Direct Distribution Dilemma
The iPaq is being sold directly to customers as part of Compaq's major initiative to build a direct sales model. It has a goal of 40 percent of direct sales by year's end, an increase from the current level of about 15 percent.
A few medium-size businesses say they worry the direct model won't serve their needs, because they aren't able to command Compaq's attention the way the largest customers do.
"We've recently had trouble acquiring [Compaq] products quickly, and if you don't have good turnaround, what's the point of going direct?" says Mark Geery, manager of MIS at Tony's Fine Foods in West Sacramento, California.
Geery says his company tried to buy 30 laptops from Compaq but couldn't get them soon enough for reasons that weren't explained. So instead, it bought laptops from San Diego-based Gateway Inc. Moreover, he says he was frustrated when he ordered a Compaq docking station for his own laptop last September but didn't receive it until February.
Compaq didn't comment on the specific case, but a spokesman notes that Capellas has said Compaq will move quickly to advance the direct strategy through the recent acquisition of some assets of Omaha-based InaCom Corp. and creation of the Custom Edge subsidiary. Analysts say Custom Edge can help smooth out wrinkles in the transition affecting customers.
Direct sales will decrease distribution costs at Compaq by as much as 6 percent, reason enough to make the move, say analysts. Still, some customers question how they'd benefit, especially if they like the value-added reseller (VAR) they already use and know.
Compaq will never go 100 percent direct, according to analysts, partly because it can't completely shut off relationships with VARs. But Compaq needs the direct sales model "if only to regain the intimacy with customers they've lost," says Kevin Knox, an analyst at Gartner Group Inc. in Stamford, Connecticut.
"Direct gives customers the opportunity to have one neck to strangle instead of several when there's a problem," adds analyst Lindy Lesperance at Technology Business Research Inc. in Hampton, New Hampshire.
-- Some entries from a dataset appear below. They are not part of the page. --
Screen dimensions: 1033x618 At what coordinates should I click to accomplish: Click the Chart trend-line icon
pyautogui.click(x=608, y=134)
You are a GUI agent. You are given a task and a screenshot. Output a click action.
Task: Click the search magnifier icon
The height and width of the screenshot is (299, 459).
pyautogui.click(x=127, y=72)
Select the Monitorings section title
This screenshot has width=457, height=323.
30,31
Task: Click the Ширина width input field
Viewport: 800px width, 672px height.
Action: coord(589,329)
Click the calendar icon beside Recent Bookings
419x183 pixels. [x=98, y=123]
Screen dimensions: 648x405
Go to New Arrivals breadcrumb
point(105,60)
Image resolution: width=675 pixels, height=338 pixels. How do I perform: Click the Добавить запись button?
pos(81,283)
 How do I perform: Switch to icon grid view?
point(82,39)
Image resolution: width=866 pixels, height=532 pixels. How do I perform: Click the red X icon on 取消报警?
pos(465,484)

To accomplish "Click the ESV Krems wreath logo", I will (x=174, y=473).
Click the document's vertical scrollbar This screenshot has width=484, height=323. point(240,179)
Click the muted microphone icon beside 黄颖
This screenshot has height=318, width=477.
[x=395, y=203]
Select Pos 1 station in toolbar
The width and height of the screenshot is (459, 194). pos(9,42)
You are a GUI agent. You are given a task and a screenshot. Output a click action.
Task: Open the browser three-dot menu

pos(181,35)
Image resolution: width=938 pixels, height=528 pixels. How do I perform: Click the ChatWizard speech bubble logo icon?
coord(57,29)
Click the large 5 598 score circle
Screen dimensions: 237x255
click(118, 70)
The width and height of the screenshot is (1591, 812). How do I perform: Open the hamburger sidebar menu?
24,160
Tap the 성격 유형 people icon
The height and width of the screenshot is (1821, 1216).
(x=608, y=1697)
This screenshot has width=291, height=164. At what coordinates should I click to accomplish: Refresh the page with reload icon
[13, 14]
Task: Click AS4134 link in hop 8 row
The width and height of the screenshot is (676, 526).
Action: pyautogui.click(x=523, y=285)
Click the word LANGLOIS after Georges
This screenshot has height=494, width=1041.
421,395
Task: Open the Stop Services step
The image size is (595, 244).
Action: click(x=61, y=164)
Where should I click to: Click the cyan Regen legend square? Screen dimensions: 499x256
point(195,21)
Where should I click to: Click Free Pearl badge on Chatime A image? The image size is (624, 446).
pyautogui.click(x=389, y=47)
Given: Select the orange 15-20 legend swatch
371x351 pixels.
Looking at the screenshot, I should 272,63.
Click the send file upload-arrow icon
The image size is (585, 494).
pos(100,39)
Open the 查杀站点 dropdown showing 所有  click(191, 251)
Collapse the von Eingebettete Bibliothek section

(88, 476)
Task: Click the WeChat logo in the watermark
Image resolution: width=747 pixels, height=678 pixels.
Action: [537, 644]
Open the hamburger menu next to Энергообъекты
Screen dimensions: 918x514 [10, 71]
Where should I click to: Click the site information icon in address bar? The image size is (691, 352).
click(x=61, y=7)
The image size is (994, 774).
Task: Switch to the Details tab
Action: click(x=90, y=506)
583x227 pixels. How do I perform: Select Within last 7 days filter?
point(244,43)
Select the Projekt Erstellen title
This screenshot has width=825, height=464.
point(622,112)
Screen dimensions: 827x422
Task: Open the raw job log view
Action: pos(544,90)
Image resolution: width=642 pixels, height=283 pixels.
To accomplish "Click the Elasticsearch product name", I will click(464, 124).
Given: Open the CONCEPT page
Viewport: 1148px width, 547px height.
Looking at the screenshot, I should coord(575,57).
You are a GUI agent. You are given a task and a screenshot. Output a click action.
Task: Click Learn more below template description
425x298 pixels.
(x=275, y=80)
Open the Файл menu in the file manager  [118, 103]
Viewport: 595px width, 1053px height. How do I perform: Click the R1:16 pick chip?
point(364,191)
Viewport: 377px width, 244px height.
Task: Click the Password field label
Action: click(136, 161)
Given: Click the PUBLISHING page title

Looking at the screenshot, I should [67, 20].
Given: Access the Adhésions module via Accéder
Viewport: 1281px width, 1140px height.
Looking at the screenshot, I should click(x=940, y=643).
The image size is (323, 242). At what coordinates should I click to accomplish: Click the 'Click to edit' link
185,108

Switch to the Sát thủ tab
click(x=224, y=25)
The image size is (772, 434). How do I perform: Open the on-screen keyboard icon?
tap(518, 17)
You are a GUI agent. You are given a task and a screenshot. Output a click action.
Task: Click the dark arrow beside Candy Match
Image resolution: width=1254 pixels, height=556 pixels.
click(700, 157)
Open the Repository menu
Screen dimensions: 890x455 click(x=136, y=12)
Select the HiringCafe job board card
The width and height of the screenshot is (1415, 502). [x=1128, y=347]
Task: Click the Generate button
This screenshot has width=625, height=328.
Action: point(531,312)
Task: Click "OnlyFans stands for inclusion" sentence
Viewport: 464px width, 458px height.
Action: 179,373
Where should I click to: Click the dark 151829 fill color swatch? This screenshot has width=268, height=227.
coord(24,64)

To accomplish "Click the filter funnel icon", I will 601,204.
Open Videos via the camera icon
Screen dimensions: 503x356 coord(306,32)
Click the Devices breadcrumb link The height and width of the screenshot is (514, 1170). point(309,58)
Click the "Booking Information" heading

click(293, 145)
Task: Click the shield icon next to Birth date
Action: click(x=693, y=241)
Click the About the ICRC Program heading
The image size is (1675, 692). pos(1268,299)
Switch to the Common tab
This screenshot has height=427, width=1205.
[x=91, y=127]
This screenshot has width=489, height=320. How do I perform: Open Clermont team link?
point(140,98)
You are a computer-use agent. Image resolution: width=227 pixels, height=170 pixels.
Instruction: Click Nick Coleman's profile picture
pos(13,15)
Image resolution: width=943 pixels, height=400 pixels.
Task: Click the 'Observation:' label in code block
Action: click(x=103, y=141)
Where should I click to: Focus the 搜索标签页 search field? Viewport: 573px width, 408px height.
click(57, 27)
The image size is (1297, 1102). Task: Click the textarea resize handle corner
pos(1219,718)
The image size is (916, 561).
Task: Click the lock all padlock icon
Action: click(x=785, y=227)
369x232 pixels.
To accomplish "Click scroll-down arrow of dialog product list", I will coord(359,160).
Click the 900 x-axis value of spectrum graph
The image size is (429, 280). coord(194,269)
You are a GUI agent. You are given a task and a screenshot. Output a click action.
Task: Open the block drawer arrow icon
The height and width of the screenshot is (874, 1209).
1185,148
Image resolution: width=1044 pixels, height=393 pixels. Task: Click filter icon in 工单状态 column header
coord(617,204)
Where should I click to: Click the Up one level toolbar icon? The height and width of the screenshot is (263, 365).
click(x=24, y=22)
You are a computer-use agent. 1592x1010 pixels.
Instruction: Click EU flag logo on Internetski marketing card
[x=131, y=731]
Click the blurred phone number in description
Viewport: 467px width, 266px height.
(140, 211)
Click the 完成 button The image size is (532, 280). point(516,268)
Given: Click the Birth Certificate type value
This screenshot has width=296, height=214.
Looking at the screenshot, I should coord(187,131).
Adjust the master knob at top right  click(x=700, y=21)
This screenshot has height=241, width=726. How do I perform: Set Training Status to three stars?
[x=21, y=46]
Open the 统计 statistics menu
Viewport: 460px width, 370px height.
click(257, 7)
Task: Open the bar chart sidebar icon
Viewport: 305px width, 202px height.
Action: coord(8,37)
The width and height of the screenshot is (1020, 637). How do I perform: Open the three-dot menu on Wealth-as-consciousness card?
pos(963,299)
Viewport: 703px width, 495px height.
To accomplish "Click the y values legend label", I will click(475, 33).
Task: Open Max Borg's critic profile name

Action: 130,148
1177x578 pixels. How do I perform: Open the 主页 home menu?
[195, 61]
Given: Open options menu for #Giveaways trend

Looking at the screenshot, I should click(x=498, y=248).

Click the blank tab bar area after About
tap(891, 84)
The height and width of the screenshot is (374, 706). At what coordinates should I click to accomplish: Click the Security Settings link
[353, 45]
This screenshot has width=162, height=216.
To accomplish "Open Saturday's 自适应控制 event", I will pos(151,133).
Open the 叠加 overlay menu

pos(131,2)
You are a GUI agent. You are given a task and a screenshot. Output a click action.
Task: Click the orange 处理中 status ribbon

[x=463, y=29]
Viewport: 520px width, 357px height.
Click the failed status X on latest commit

Computerworld's survey shows that a majority of Compaq customers feel that the direct model is important to them. Of 37 respondents who have used it, a large majority say they're satisfied.
The Compaq move to direct sales probably is a reaction to Dell's huge success with direct sales, which was evident in Dell's movement last year into the top spot for PC unit sales in the U.S.
Some of Compaq's customers are less concerned with the Dell threat than with Compaq's possible failure to deliver on the high end, however. Those customers are still distressed by Compaq's inability to fully integrate the personnel and functions of Digital, says Terry Shannon, editor of the "Shannon Knows Compaq" newsletter in Ashland, Massachusetts, and a board member of the Digital Equipment Computer Users Society.
"The Digital integration is structurally in place, somewhere above 80 percent done, but Compaq should have come this far a year ago," Shannon says.
Even if the integration of the Tandem division and Digital is mostly accomplished, only 40 percent of the users surveyed say they agree that Compaq is committed to supporting and enhancing technologies from the two companies.
Uncertainties about Compaq's future stem partly from the hypercompetitive market in which seemingly little things take on bigger meaning: whether Capellas visits enough big customers or gives a good speech for investors, or what the stock price did today, for example.
"Compaq has really tough competitors, so it's future isn't just a matter of performing well, it's a matter of performing really well," says UBS Warburg's Wolf.